Study text ▸
No traditional bank account? Stimulus may be weeks away
NEW YORK — As the coronavirus crisis took hold, Akeil Smith’s employer slashed her work as a home health aide to 25 hours a week. Her $15-anhour salary no longer provided enough to pay her $700 monthly rent, and she had to visit food pantries.
While millions of U.S. workers have already received a quick relief payment from the federal Treasury through direct deposit, Smith is among millions of others without traditional bank accounts who must wait weeks for paper checks. When the checks finally arrive, this disproportionately black and Latino population often has little choice but to use expensive check-cashing services to get the money.
“I live check to check, and right now I need more groceries,” Smith, 35, said as she stood inside Payomatic, a small check-cashing store in a predominantly black Brooklyn neighborhood.
In the six weeks since the pandemic shut down much of the U.S. economy, over 30 million American workers have filed for unemployment insurance. Congress passed a $2.2 trillion economic rescue package.
The government in April began sending $1,200 for each individual, $2,400 for each married couple and $500 more for each dependent child to poor and middle-class families across the United States. Wealthier families get either a reduced payout or nothing depending on their income.
To help smooth the delivery of the payments, the government launched an online portal for people to provide their banking information for direct deposit. But that system offered nothing to people without savings or checking accounts. Approximately 8.4 million U.S. households were considered “unbanked” in 2017, meaning that no one in the household had an account, according to the Federal Deposit Insurance Corp. An additional 24.2 million households were “underbanked,” meaning they might have a bank account but members of the household also used an alternative financial service for money orders, check cashing, international remittances, payday loans and pawnshop loans, often at high costs.
Some of those services have been criticized for being predatory and marketing to black and Hispanic communities, which are disproportionately unbanked. Roughly 17% of black households and 14% of Latino households were without a bank account in 2017, compared with just 3% of white households and 2.5% of Asian American households, the FDIC said.
Banking is a social justice issue with the potential to widen America’s racial wealth gap, said Cy Richardson, vice president of the National Urban League.
“Black America’s economic destiny exists on a razor’s edge right now,” Richardson said.
Advocates say the federal government should use the pandemic payments as an opportunity to bring more people into the banking system via Bank On accounts, which are FDIC insured, cost $5 or less a month and do not allow overdrafts or charge insufficient-fund fees. The accounts can be used for direct deposit, purchases and paying bills.
Otherwise, long lines at check-cashing stores could stretch into the fall and pose dangers to public health.
“There’s now a health component to being unbanked — people are going to have to take literal risks with their health, in order to receive and then spend these dollars,” said Jonathan Mintz, CEO of the Cities for Financial Empowerment Fund, which aims to get underserved Americans set up with affordable bank accounts.
The opportunity to attract customers with relief payments is not lost on check cashing and payday loan businesses, an $11.2 billion network of storefront locations in cities big and small.
In Brooklyn, B&H Check Cashing, in the predominantly Latino neighborhood of Bushwick, posts its rates for cashing checks. A $1,200 check, for example, costs $26.76 to cash.

Exercise brief ▸ In the article on stimulus payments, what does B&H Check Cashing charge to cash a $1,200 check? Rely only on the article on stimulus payments for your answers.

Entries shown ▸
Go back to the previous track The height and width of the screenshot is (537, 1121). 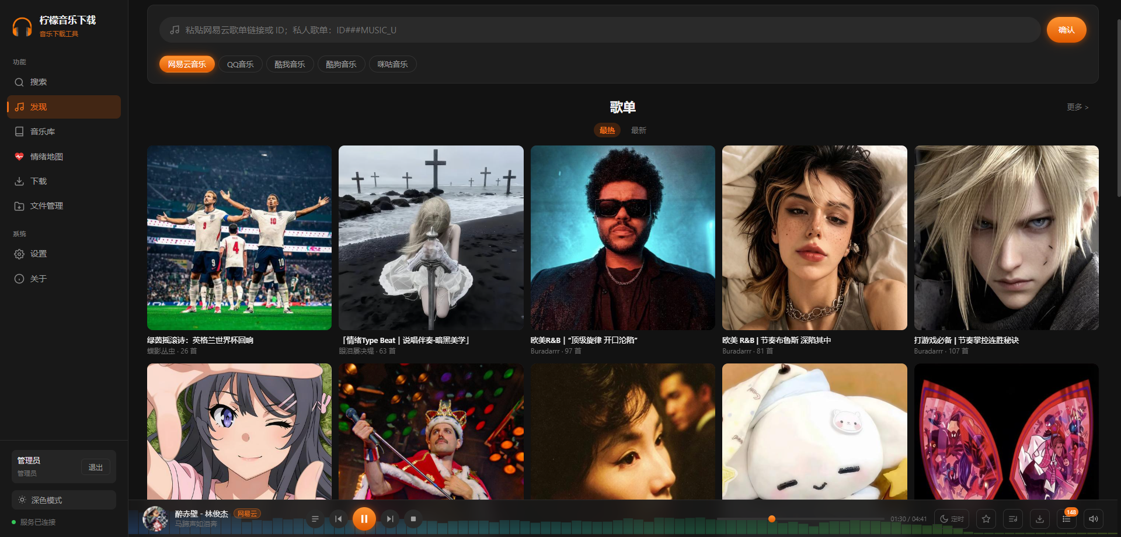pyautogui.click(x=338, y=519)
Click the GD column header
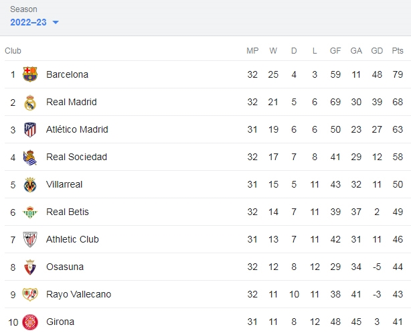The width and height of the screenshot is (411, 335). [x=377, y=51]
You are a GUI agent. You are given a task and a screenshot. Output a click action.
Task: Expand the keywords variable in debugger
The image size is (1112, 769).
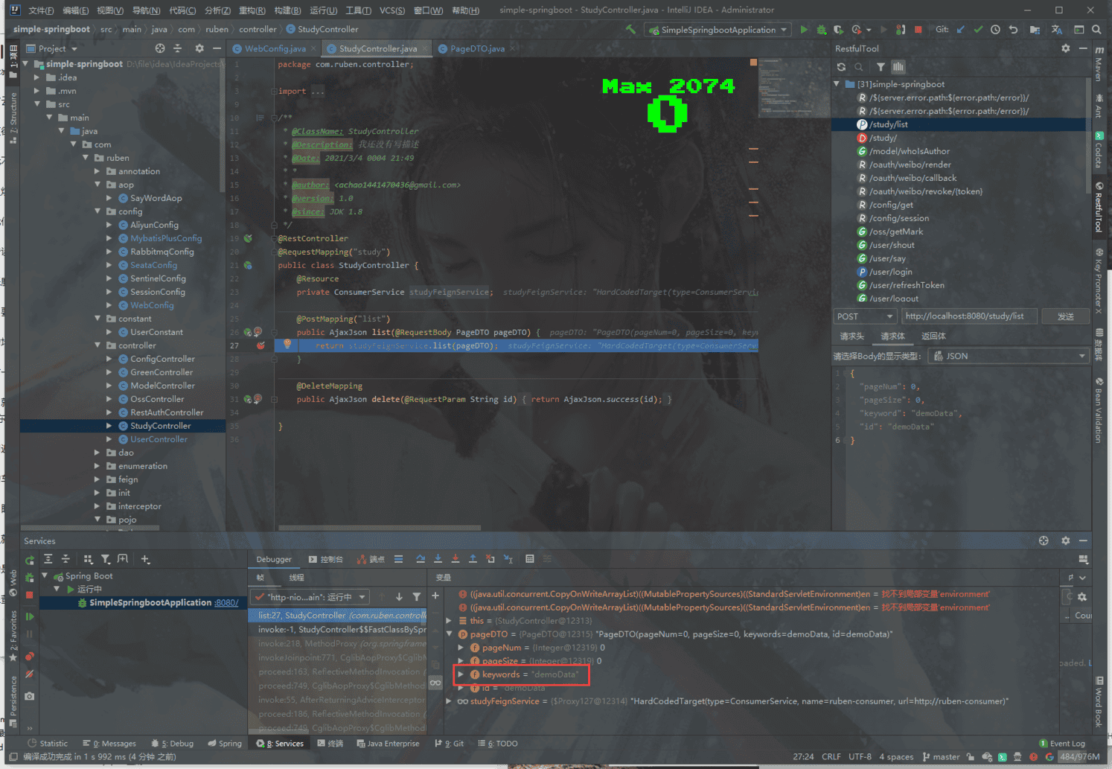click(x=461, y=674)
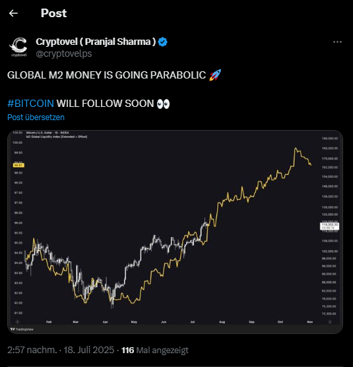The height and width of the screenshot is (367, 353).
Task: Click the rocket emoji in the post
Action: [x=215, y=75]
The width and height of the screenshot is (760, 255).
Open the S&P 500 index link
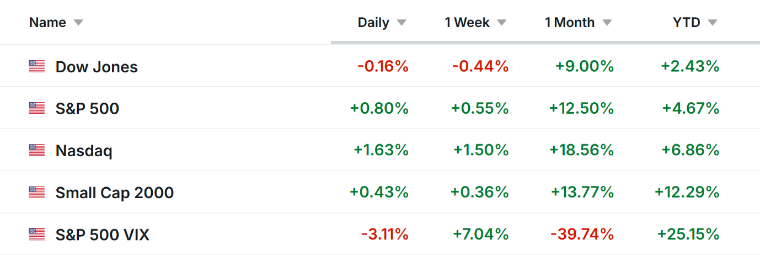pyautogui.click(x=87, y=109)
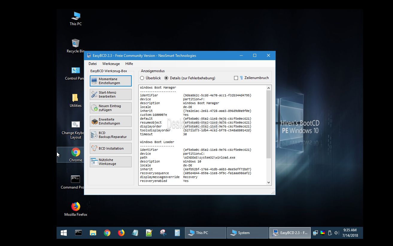Open the Werkzeuge menu
The height and width of the screenshot is (246, 393).
[x=111, y=64]
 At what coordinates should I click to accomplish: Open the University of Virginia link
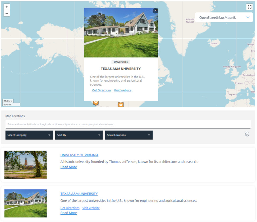point(79,155)
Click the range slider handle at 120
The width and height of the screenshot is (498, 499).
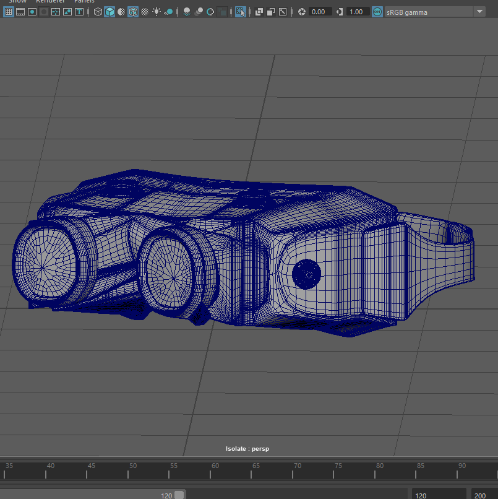(x=179, y=495)
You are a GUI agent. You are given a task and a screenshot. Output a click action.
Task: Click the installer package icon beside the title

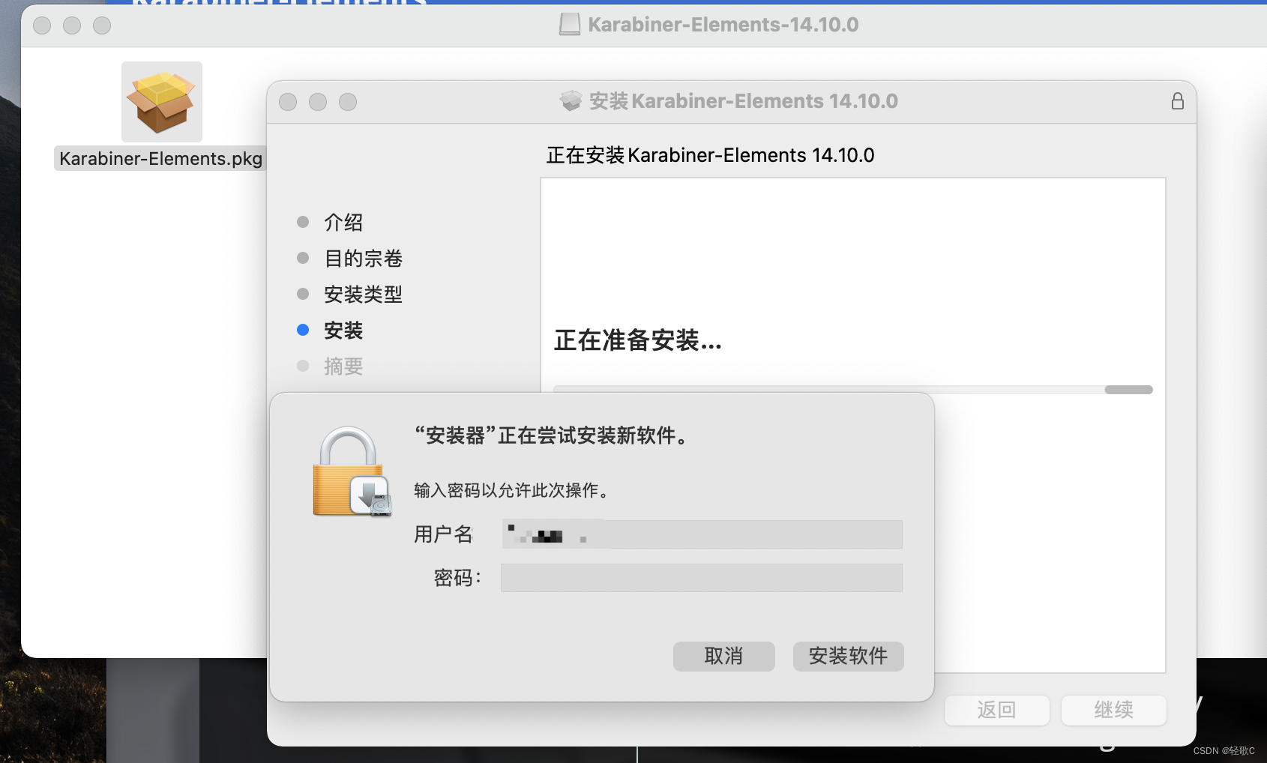pyautogui.click(x=571, y=101)
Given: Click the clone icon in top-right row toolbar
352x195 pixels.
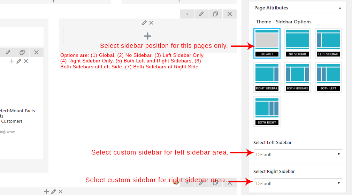Looking at the screenshot, I should point(215,14).
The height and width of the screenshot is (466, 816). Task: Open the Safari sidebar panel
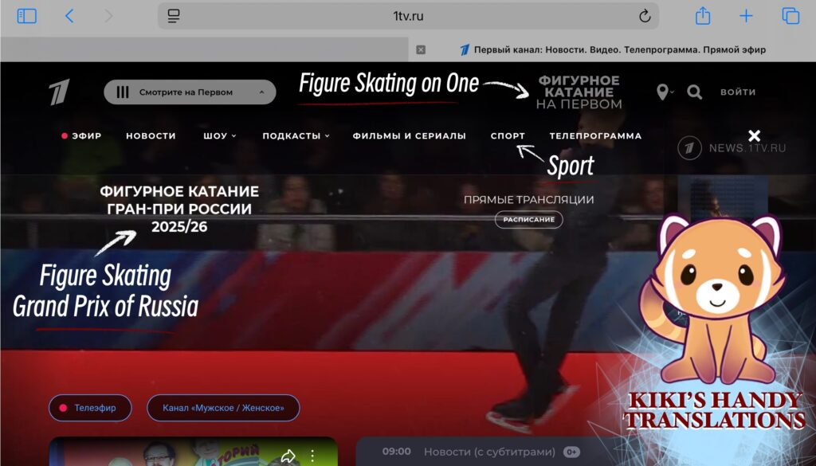tap(27, 16)
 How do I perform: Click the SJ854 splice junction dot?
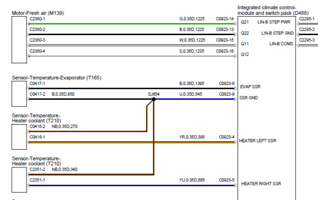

Answer to this exercise ▸ $26.76